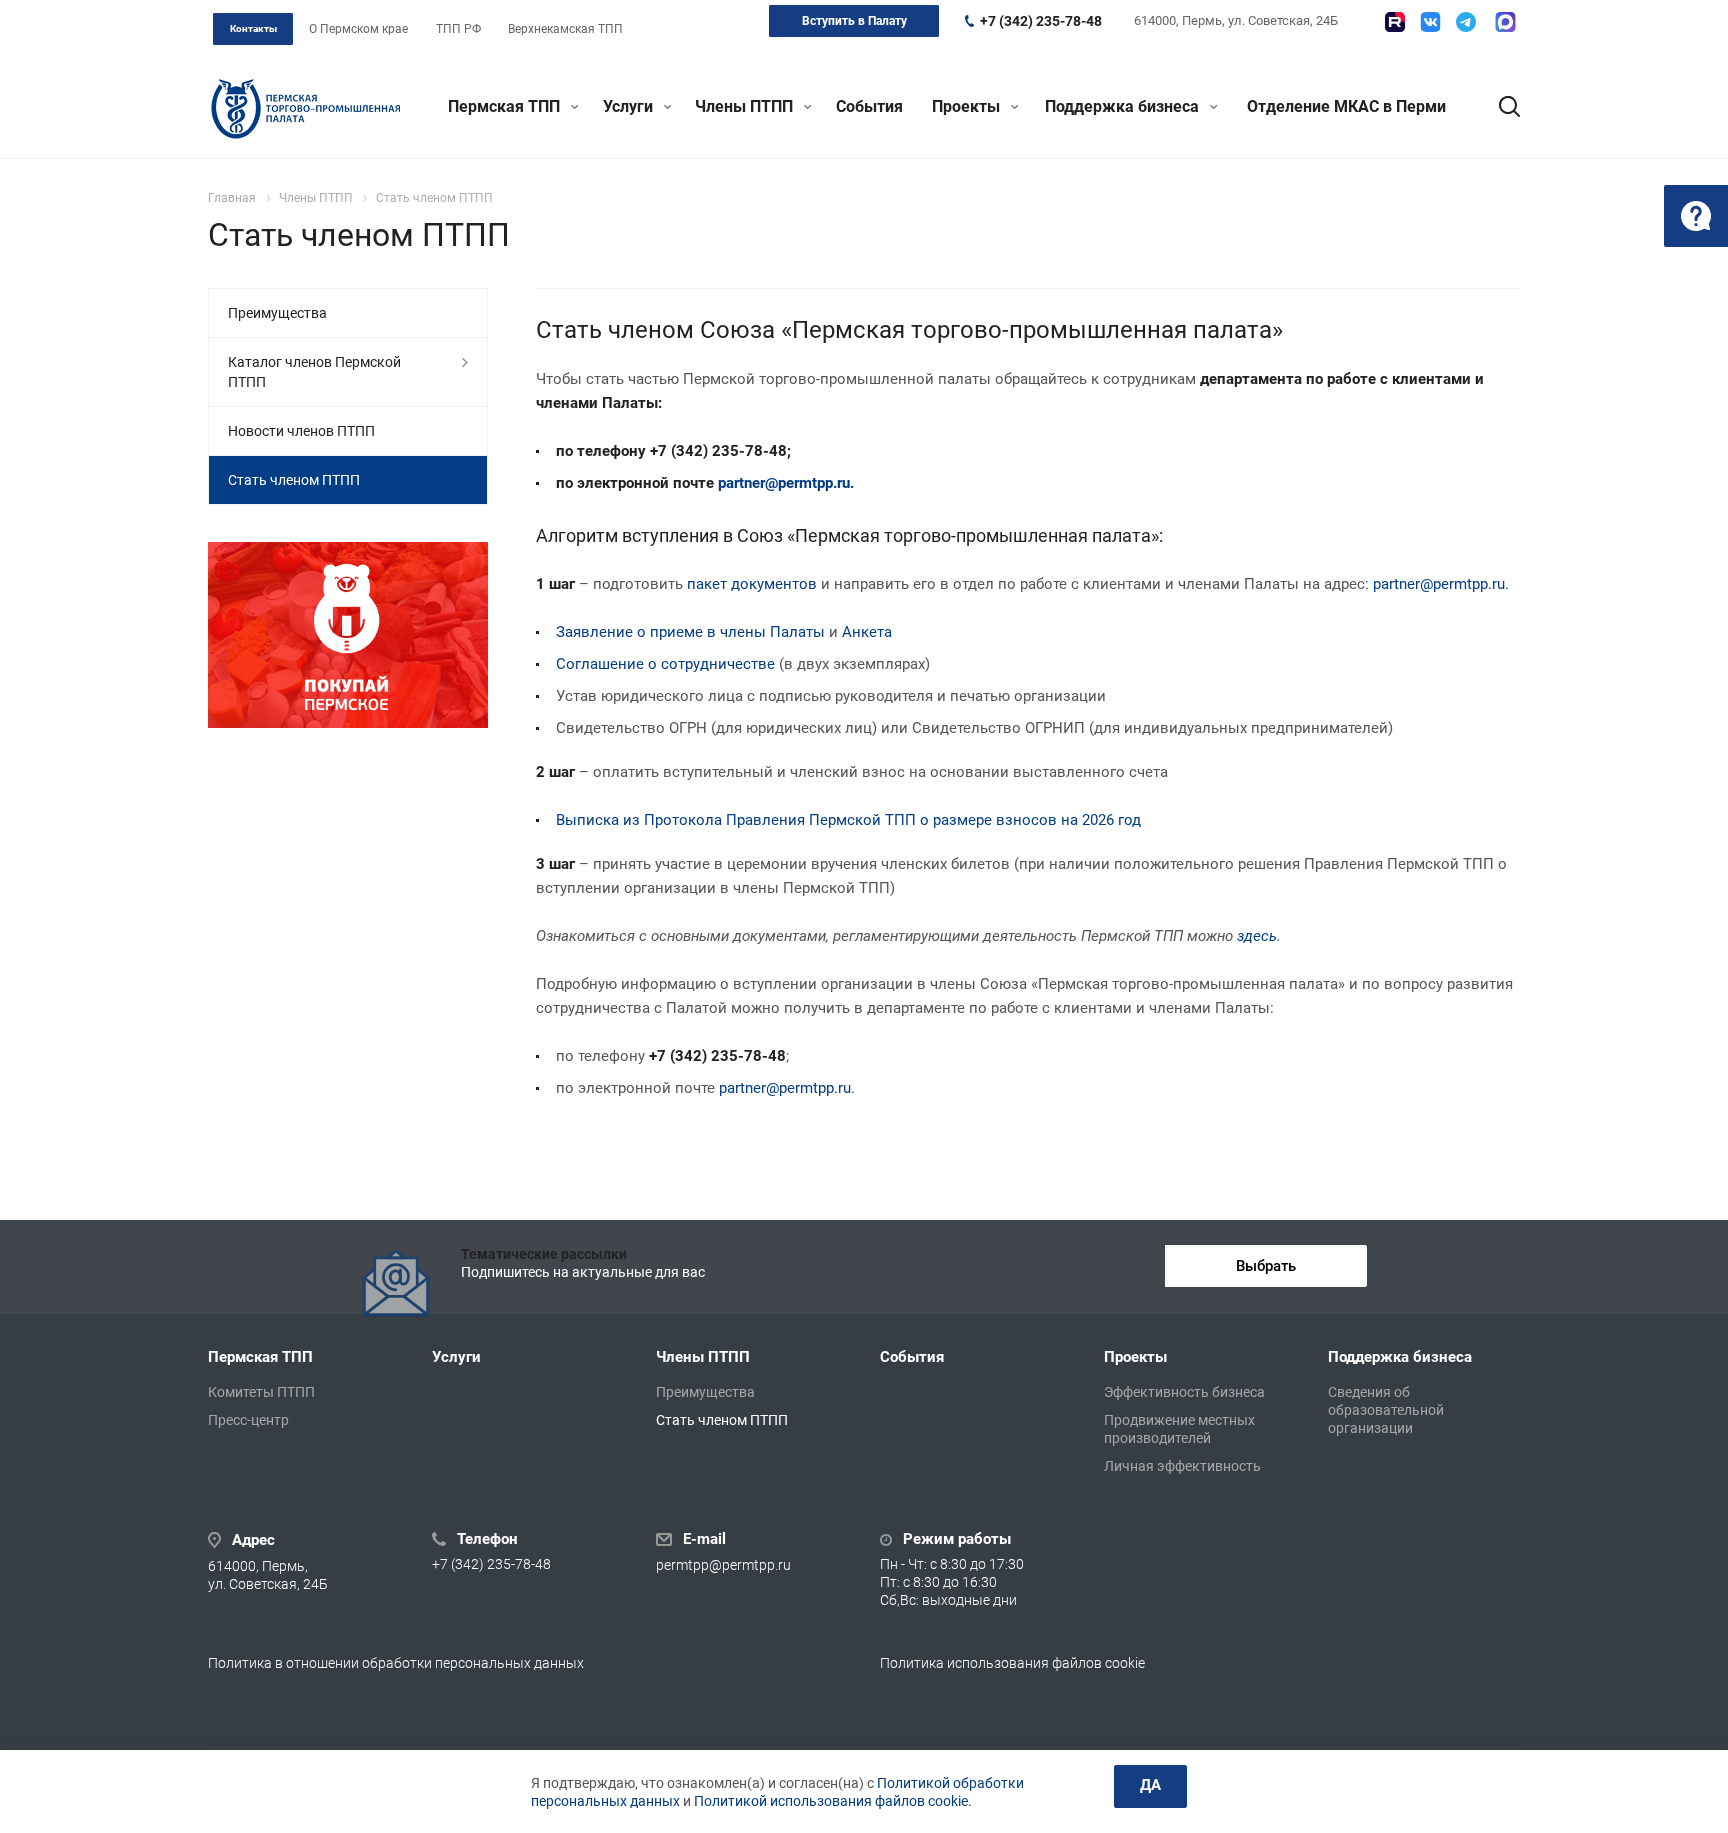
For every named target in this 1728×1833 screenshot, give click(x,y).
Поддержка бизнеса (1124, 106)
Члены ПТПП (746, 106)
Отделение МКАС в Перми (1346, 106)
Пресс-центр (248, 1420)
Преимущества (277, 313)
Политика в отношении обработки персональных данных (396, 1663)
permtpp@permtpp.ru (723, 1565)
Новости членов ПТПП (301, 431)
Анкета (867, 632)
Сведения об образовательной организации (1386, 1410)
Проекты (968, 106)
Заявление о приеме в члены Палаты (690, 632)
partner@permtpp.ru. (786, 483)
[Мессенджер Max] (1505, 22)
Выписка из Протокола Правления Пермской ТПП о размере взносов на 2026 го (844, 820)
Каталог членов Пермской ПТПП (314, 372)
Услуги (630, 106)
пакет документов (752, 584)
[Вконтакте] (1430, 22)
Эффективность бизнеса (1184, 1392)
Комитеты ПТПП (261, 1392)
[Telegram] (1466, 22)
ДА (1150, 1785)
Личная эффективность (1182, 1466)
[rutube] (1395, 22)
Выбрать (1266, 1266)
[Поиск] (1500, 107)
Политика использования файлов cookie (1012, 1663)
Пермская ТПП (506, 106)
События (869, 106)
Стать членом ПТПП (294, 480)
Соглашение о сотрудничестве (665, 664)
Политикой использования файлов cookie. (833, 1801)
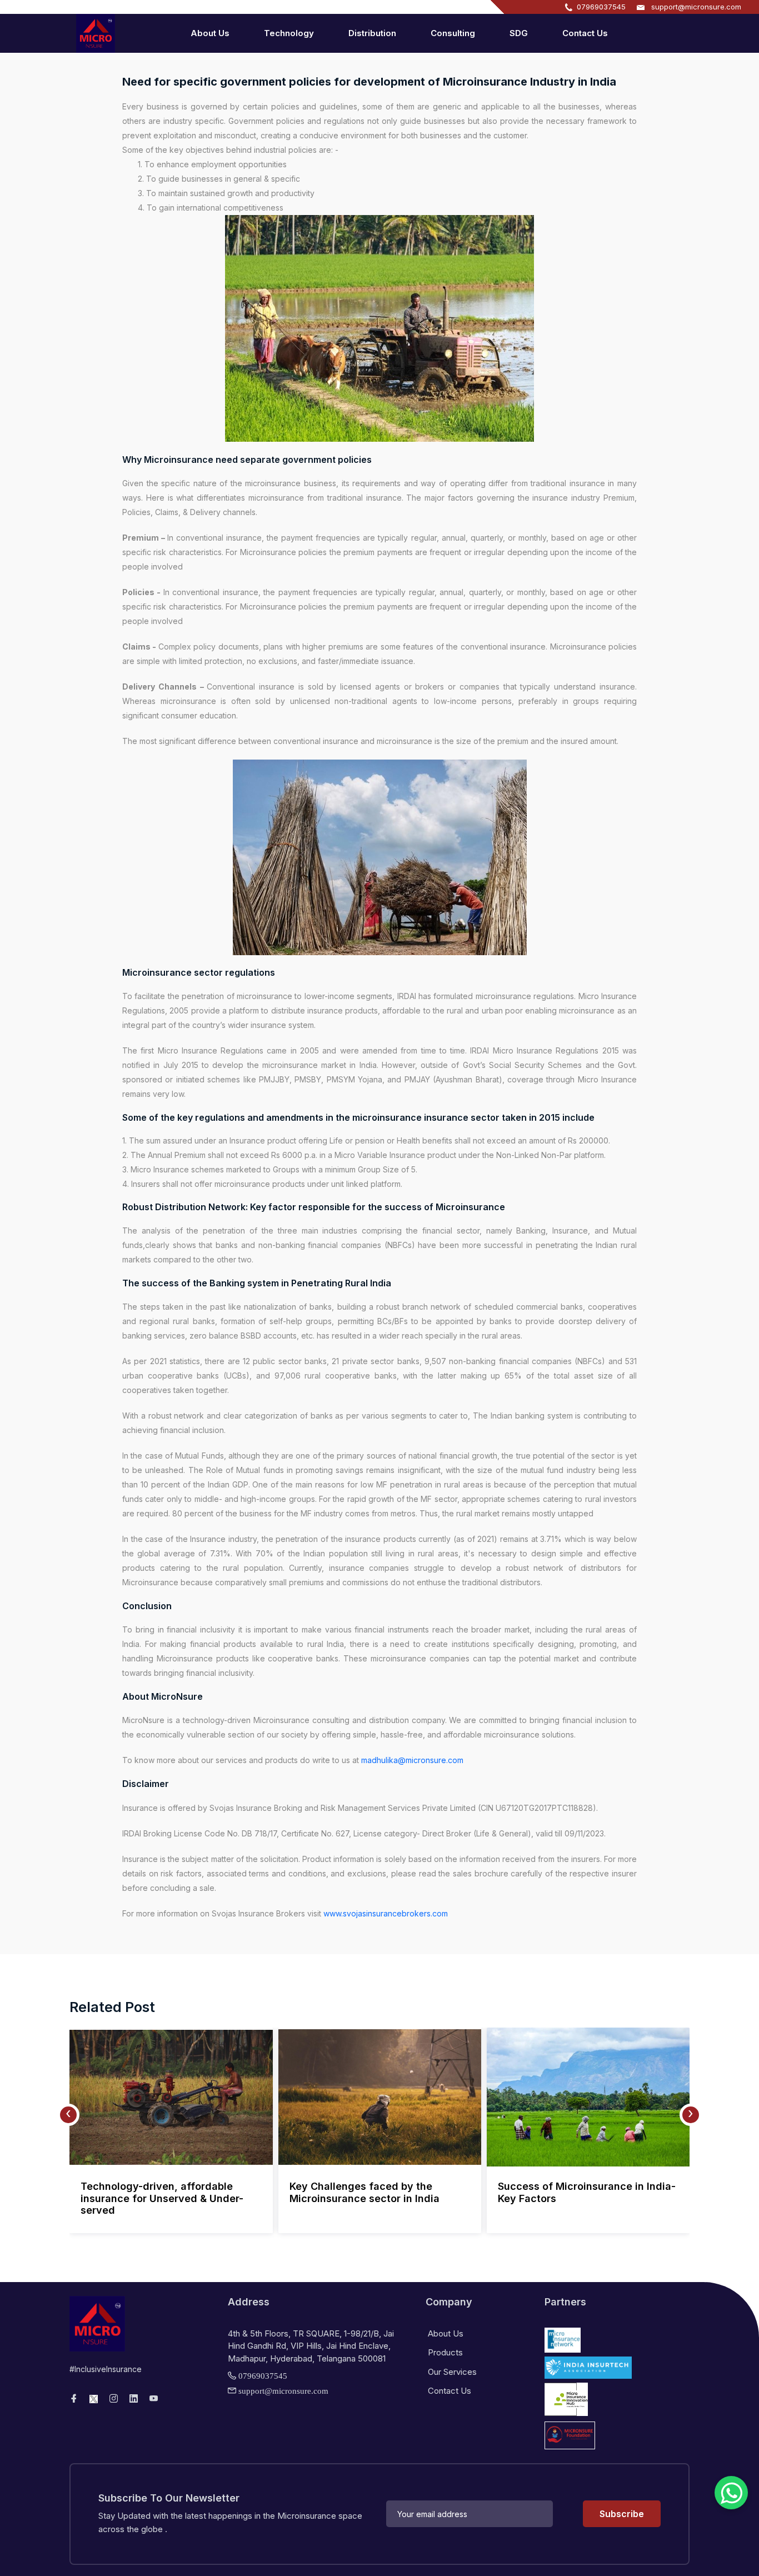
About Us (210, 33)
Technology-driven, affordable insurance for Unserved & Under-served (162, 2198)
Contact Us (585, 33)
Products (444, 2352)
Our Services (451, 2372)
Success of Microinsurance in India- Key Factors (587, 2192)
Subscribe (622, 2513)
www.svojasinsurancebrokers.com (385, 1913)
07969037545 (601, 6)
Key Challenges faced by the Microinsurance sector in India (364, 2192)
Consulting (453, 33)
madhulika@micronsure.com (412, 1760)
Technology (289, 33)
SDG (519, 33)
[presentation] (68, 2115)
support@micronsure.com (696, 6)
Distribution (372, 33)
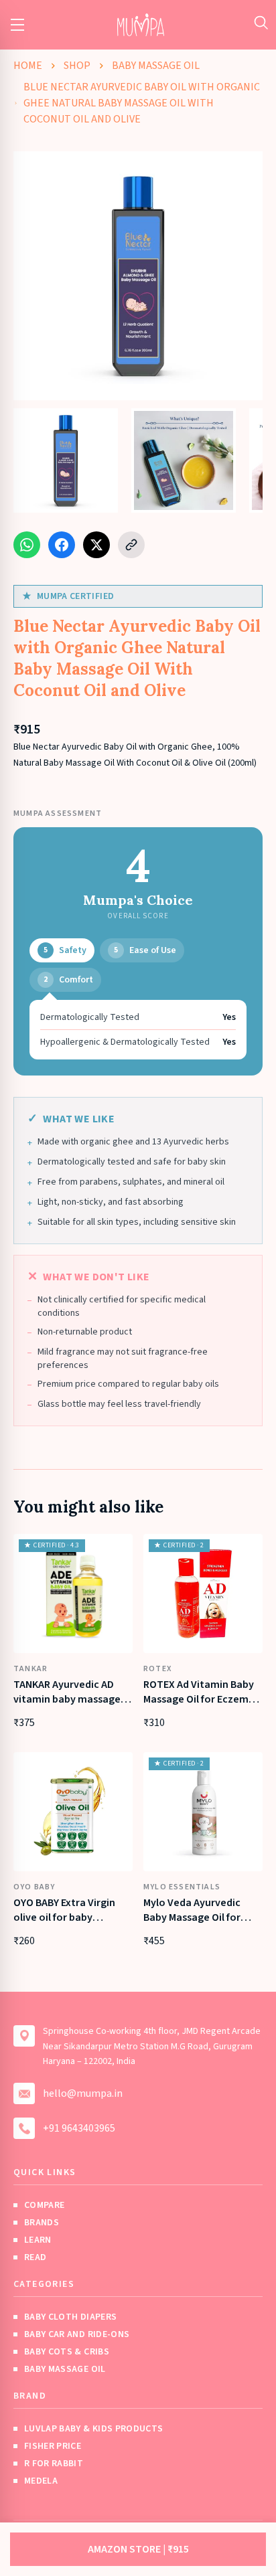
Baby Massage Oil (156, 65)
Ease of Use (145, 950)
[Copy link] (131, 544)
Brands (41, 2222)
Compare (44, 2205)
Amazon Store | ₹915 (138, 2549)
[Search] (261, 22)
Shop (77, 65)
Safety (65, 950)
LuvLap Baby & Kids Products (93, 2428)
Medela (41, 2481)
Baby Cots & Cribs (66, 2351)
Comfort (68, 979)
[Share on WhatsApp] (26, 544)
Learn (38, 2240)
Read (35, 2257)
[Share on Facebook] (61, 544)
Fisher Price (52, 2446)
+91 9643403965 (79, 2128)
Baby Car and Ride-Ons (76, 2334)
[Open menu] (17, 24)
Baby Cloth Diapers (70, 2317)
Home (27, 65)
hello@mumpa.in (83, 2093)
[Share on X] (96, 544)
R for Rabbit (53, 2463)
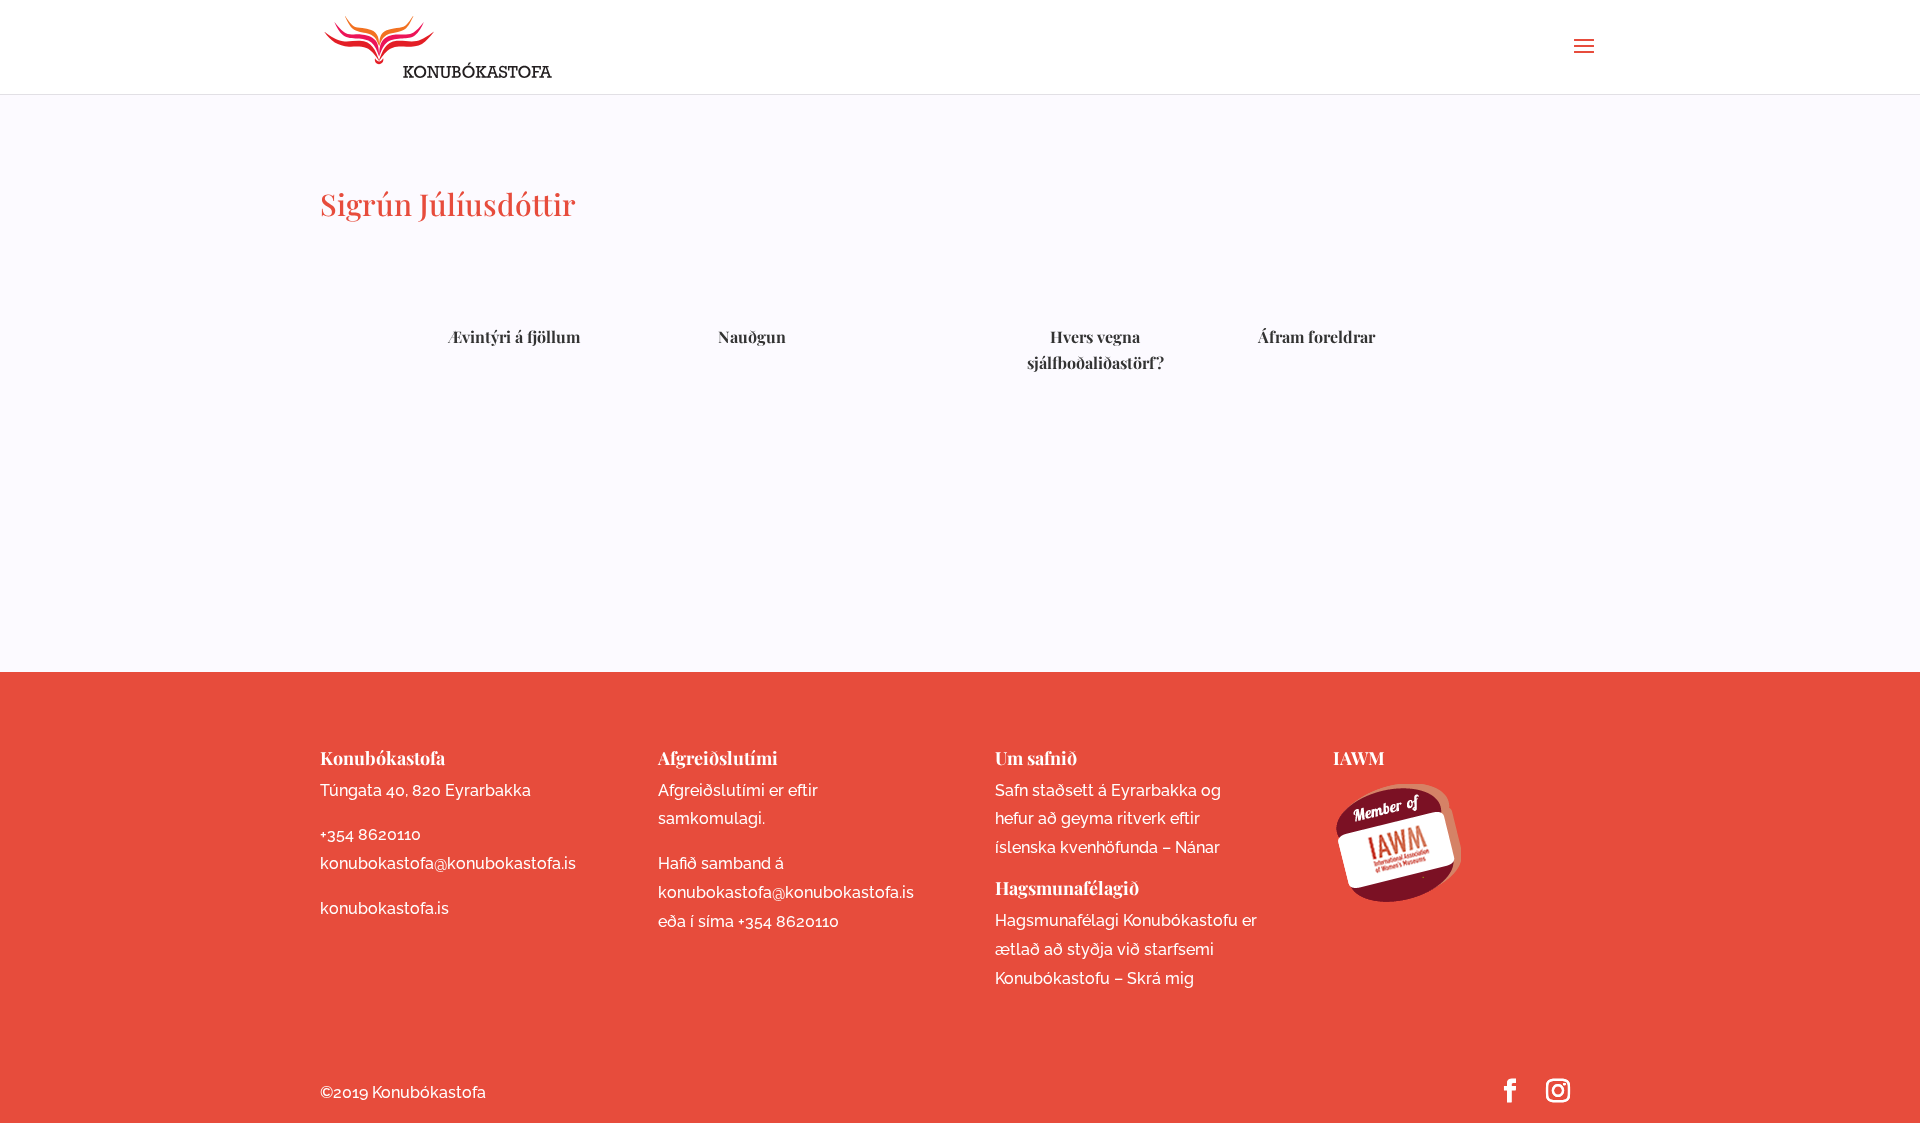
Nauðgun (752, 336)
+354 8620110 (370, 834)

• **WHAT TO PRODUCE**:
Output all the data, exactly, without images.

• **ANSWER BOX**:
For every named target in this 1728×1833 screenshot, give click(x,y).
Поддержка бизнеса (1124, 106)
Члены ПТПП (746, 106)
Отделение МКАС в Перми (1346, 106)
Пресс-центр (248, 1420)
Преимущества (277, 313)
Политика в отношении обработки персональных данных (396, 1663)
permtpp@permtpp.ru (723, 1565)
Новости членов ПТПП (301, 431)
Анкета (867, 632)
Сведения об образовательной организации (1386, 1410)
Проекты (968, 106)
Заявление о приеме в члены Палаты (690, 632)
partner@permtpp.ru. (786, 483)
[Мессенджер Max] (1505, 22)
Выписка из Протокола Правления Пермской ТПП о размере взносов на 2026 го (844, 820)
Каталог членов Пермской ПТПП (314, 372)
Услуги (630, 106)
пакет документов (752, 584)
[Вконтакте] (1430, 22)
Эффективность бизнеса (1184, 1392)
Комитеты ПТПП (261, 1392)
[Telegram] (1466, 22)
ДА (1150, 1785)
Личная эффективность (1182, 1466)
[rutube] (1395, 22)
Выбрать (1266, 1266)
[Поиск] (1500, 107)
Политика использования файлов cookie (1012, 1663)
Пермская ТПП (506, 106)
События (869, 106)
Стать членом ПТПП (294, 480)
Соглашение о сотрудничестве (665, 664)
Политикой использования файлов cookie. (833, 1801)
About Us (210, 33)
Technology-driven, affordable insurance for Unserved & Under-served (162, 2198)
Contact Us (585, 33)
Products (444, 2352)
Our Services (451, 2372)
Success of Microinsurance in India- Key Factors (587, 2192)
Subscribe (622, 2513)
www.svojasinsurancebrokers.com (385, 1913)
07969037545 (601, 6)
Key Challenges faced by the Microinsurance sector in India (364, 2192)
Consulting (453, 33)
madhulika@micronsure.com (412, 1760)
Technology (289, 33)
SDG (519, 33)
[presentation] (68, 2115)
support@micronsure.com (696, 6)
Distribution (372, 33)
Baby Massage Oil (156, 65)
Ease of Use (145, 950)
[Copy link] (131, 544)
Brands (41, 2222)
Compare (44, 2205)
Amazon Store | ₹915 (138, 2549)
[Search] (261, 22)
Shop (77, 65)
Safety (65, 950)
LuvLap Baby & Kids Products (93, 2428)
Medela (41, 2481)
Baby Cots & Cribs (66, 2351)
Comfort (68, 979)
[Share on WhatsApp] (26, 544)
Learn (38, 2240)
Read (35, 2257)
[Share on Facebook] (61, 544)
Fisher Price (52, 2446)
+91 9643403965 (79, 2128)
Baby Car and Ride-Ons (76, 2334)
[Open menu] (17, 24)
Baby Cloth Diapers (70, 2317)
Home (27, 65)
hello@mumpa.in (83, 2093)
[Share on X] (96, 544)
R for Rabbit (53, 2463)
Nauðgun (752, 336)
+354 8620110 (370, 834)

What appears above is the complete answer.